(Click-target data)

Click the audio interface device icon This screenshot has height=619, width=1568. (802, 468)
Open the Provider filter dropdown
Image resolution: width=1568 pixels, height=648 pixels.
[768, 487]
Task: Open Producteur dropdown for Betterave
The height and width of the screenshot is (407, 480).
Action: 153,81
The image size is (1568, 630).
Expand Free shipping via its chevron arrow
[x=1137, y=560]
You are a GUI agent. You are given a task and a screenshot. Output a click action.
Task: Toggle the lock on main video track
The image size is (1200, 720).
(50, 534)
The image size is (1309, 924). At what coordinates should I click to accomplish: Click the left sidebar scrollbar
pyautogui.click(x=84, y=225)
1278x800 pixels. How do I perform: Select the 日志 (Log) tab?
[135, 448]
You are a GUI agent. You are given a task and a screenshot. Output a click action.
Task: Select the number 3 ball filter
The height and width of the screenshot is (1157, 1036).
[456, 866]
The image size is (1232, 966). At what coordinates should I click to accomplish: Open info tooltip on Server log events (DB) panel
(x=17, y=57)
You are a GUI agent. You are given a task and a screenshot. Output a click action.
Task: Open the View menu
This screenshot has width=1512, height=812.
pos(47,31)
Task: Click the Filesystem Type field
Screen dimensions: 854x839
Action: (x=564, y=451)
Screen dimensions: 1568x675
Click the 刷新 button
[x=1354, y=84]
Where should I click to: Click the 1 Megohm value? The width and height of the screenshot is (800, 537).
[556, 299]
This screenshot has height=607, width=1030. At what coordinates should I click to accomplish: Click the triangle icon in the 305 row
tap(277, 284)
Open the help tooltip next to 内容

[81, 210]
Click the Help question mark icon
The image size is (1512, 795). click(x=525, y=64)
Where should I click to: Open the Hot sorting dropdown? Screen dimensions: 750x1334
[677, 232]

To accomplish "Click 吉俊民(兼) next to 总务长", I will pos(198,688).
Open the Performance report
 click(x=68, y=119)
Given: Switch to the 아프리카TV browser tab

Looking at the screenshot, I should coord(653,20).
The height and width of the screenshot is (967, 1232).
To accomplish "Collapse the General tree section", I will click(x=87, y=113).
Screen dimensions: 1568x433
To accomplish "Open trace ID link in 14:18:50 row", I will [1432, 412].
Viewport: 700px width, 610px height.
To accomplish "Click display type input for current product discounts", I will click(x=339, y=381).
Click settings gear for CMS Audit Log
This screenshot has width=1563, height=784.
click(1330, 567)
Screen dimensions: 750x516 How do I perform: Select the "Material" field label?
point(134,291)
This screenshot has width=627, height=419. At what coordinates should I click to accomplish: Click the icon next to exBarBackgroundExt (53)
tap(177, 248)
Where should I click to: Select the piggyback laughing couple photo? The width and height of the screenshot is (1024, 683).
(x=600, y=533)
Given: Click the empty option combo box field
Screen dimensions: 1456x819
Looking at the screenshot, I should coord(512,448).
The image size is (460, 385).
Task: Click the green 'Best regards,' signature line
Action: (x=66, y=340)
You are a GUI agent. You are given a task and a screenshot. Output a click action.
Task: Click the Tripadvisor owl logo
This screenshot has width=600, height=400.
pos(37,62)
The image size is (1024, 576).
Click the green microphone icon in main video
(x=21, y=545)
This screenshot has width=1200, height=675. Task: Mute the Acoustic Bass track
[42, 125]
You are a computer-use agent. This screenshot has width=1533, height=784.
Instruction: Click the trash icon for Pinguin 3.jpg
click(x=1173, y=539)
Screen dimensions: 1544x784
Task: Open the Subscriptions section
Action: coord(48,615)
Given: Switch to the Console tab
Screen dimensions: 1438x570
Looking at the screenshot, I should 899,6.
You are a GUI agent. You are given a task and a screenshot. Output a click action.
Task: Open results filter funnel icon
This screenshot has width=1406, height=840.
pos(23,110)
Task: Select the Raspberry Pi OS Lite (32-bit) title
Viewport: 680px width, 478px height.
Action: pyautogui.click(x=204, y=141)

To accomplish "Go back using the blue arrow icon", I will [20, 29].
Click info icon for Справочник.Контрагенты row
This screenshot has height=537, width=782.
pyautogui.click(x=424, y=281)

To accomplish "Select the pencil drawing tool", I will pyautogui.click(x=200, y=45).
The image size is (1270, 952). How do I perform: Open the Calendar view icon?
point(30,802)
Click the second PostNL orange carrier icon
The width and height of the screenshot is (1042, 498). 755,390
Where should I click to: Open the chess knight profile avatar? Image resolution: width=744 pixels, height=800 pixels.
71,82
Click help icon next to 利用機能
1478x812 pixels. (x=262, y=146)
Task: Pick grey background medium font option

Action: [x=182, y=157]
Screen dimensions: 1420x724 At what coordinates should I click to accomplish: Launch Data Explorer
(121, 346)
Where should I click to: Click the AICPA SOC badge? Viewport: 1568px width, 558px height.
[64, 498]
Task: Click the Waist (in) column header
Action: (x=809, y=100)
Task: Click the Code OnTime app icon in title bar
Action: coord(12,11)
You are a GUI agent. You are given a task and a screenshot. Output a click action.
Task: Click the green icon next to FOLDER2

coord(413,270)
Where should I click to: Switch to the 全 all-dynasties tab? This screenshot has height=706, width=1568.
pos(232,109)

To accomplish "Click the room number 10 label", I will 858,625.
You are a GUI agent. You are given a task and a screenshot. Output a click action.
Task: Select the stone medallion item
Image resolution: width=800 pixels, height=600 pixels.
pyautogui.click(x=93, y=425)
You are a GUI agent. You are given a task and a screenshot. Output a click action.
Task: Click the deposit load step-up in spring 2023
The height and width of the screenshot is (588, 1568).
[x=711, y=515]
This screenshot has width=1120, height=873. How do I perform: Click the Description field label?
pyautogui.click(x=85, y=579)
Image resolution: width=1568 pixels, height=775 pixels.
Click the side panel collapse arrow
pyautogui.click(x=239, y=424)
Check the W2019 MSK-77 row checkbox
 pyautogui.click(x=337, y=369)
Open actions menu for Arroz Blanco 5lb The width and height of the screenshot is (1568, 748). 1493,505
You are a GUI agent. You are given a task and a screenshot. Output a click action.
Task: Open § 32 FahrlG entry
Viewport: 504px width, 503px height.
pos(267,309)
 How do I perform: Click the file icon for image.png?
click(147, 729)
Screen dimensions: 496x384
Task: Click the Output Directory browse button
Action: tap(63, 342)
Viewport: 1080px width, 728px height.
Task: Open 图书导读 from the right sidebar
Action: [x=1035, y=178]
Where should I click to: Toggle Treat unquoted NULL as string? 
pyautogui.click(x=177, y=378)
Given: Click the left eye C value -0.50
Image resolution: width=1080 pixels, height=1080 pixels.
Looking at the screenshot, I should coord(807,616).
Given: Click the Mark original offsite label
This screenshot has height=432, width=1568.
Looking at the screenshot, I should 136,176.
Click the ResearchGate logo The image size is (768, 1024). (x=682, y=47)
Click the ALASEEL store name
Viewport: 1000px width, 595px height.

WHAT IS NEEDED:
Could you copy out every row above, character for character, without changing anything?

FINISHED TASK:
Click the audio interface device icon This screenshot has height=619, width=1568. (802, 468)
Open the Provider filter dropdown
Image resolution: width=1568 pixels, height=648 pixels.
[768, 487]
Task: Open Producteur dropdown for Betterave
The height and width of the screenshot is (407, 480).
Action: 153,81
The image size is (1568, 630).
Expand Free shipping via its chevron arrow
[x=1137, y=560]
You are a GUI agent. You are given a task and a screenshot. Output a click action.
Task: Toggle the lock on main video track
The image size is (1200, 720).
(50, 534)
The image size is (1309, 924). At what coordinates should I click to accomplish: Click the left sidebar scrollbar
pyautogui.click(x=84, y=225)
1278x800 pixels. How do I perform: Select the 日志 (Log) tab?
[135, 448]
You are a GUI agent. You are given a task and a screenshot. Output a click action.
Task: Select the number 3 ball filter
The height and width of the screenshot is (1157, 1036).
[456, 866]
The image size is (1232, 966). At what coordinates should I click to accomplish: Open info tooltip on Server log events (DB) panel
(x=17, y=57)
You are a GUI agent. You are given a task and a screenshot. Output a click action.
Task: Open the View menu
This screenshot has width=1512, height=812.
pos(47,31)
Task: Click the Filesystem Type field
Screen dimensions: 854x839
Action: (x=564, y=451)
Screen dimensions: 1568x675
Click the 刷新 button
[x=1354, y=84]
Where should I click to: Click the 1 Megohm value? The width and height of the screenshot is (800, 537).
[556, 299]
This screenshot has height=607, width=1030. At what coordinates should I click to accomplish: Click the triangle icon in the 305 row
tap(277, 284)
Open the help tooltip next to 内容

[81, 210]
Click the Help question mark icon
The image size is (1512, 795). click(x=525, y=64)
Where should I click to: Open the Hot sorting dropdown? Screen dimensions: 750x1334
[677, 232]

To accomplish "Click 吉俊民(兼) next to 总务长", I will pos(198,688).
Open the Performance report
 click(x=68, y=119)
Given: Switch to the 아프리카TV browser tab

Looking at the screenshot, I should coord(653,20).
The height and width of the screenshot is (967, 1232).
To accomplish "Collapse the General tree section", I will click(x=87, y=113).
Screen dimensions: 1568x433
To accomplish "Open trace ID link in 14:18:50 row", I will [1432, 412].
Viewport: 700px width, 610px height.
To accomplish "Click display type input for current product discounts", I will click(x=339, y=381).
Click settings gear for CMS Audit Log
This screenshot has width=1563, height=784.
click(1330, 567)
Screen dimensions: 750x516 How do I perform: Select the "Material" field label?
point(134,291)
This screenshot has width=627, height=419. At what coordinates should I click to accomplish: Click the icon next to exBarBackgroundExt (53)
tap(177, 248)
Where should I click to: Select the piggyback laughing couple photo? The width and height of the screenshot is (1024, 683).
(x=600, y=533)
Given: Click the empty option combo box field
Screen dimensions: 1456x819
Looking at the screenshot, I should coord(512,448).
The image size is (460, 385).
Task: Click the green 'Best regards,' signature line
Action: (x=66, y=340)
You are a GUI agent. You are given a task and a screenshot. Output a click action.
Task: Click the Tripadvisor owl logo
This screenshot has width=600, height=400.
pos(37,62)
The image size is (1024, 576).
Click the green microphone icon in main video
(x=21, y=545)
This screenshot has width=1200, height=675. Task: Mute the Acoustic Bass track
[42, 125]
You are a computer-use agent. This screenshot has width=1533, height=784.
Instruction: Click the trash icon for Pinguin 3.jpg
click(x=1173, y=539)
Screen dimensions: 1544x784
Task: Open the Subscriptions section
Action: coord(48,615)
Given: Switch to the Console tab
Screen dimensions: 1438x570
Looking at the screenshot, I should 899,6.
You are a GUI agent. You are given a task and a screenshot. Output a click action.
Task: Open results filter funnel icon
This screenshot has width=1406, height=840.
pos(23,110)
Task: Select the Raspberry Pi OS Lite (32-bit) title
Viewport: 680px width, 478px height.
Action: pyautogui.click(x=204, y=141)

To accomplish "Go back using the blue arrow icon", I will [20, 29].
Click info icon for Справочник.Контрагенты row
This screenshot has height=537, width=782.
pyautogui.click(x=424, y=281)

To accomplish "Select the pencil drawing tool", I will pyautogui.click(x=200, y=45).
The image size is (1270, 952). How do I perform: Open the Calendar view icon?
point(30,802)
Click the second PostNL orange carrier icon
The width and height of the screenshot is (1042, 498). 755,390
Where should I click to: Open the chess knight profile avatar? Image resolution: width=744 pixels, height=800 pixels.
71,82
Click help icon next to 利用機能
1478x812 pixels. (x=262, y=146)
Task: Pick grey background medium font option

Action: [x=182, y=157]
Screen dimensions: 1420x724 At what coordinates should I click to accomplish: Launch Data Explorer
(121, 346)
Where should I click to: Click the AICPA SOC badge? Viewport: 1568px width, 558px height.
[64, 498]
Task: Click the Waist (in) column header
Action: (x=809, y=100)
Task: Click the Code OnTime app icon in title bar
Action: coord(12,11)
You are a GUI agent. You are given a task and a screenshot. Output a click action.
Task: Click the green icon next to FOLDER2

coord(413,270)
Where should I click to: Switch to the 全 all-dynasties tab? This screenshot has height=706, width=1568.
pos(232,109)

To accomplish "Click the room number 10 label", I will 858,625.
You are a GUI agent. You are given a task and a screenshot. Output a click action.
Task: Select the stone medallion item
Image resolution: width=800 pixels, height=600 pixels.
pyautogui.click(x=93, y=425)
You are a GUI agent. You are given a task and a screenshot. Output a click action.
Task: Click the deposit load step-up in spring 2023
The height and width of the screenshot is (588, 1568).
[x=711, y=515]
This screenshot has width=1120, height=873. How do I perform: Click the Description field label?
pyautogui.click(x=85, y=579)
Image resolution: width=1568 pixels, height=775 pixels.
Click the side panel collapse arrow
pyautogui.click(x=239, y=424)
Check the W2019 MSK-77 row checkbox
 pyautogui.click(x=337, y=369)
Open actions menu for Arroz Blanco 5lb The width and height of the screenshot is (1568, 748). 1493,505
You are a GUI agent. You are given a task and a screenshot. Output a click action.
Task: Open § 32 FahrlG entry
Viewport: 504px width, 503px height.
pos(267,309)
 How do I perform: Click the file icon for image.png?
click(147, 729)
Screen dimensions: 496x384
Task: Click the Output Directory browse button
Action: tap(63, 342)
Viewport: 1080px width, 728px height.
Task: Open 图书导读 from the right sidebar
Action: [x=1035, y=178]
Where should I click to: Toggle Treat unquoted NULL as string? 
pyautogui.click(x=177, y=378)
Given: Click the left eye C value -0.50
Image resolution: width=1080 pixels, height=1080 pixels.
Looking at the screenshot, I should coord(807,616).
Given: Click the Mark original offsite label
This screenshot has height=432, width=1568.
Looking at the screenshot, I should 136,176.
Click the ResearchGate logo The image size is (768, 1024). (x=682, y=47)
Click the ALASEEL store name
Viewport: 1000px width, 595px height.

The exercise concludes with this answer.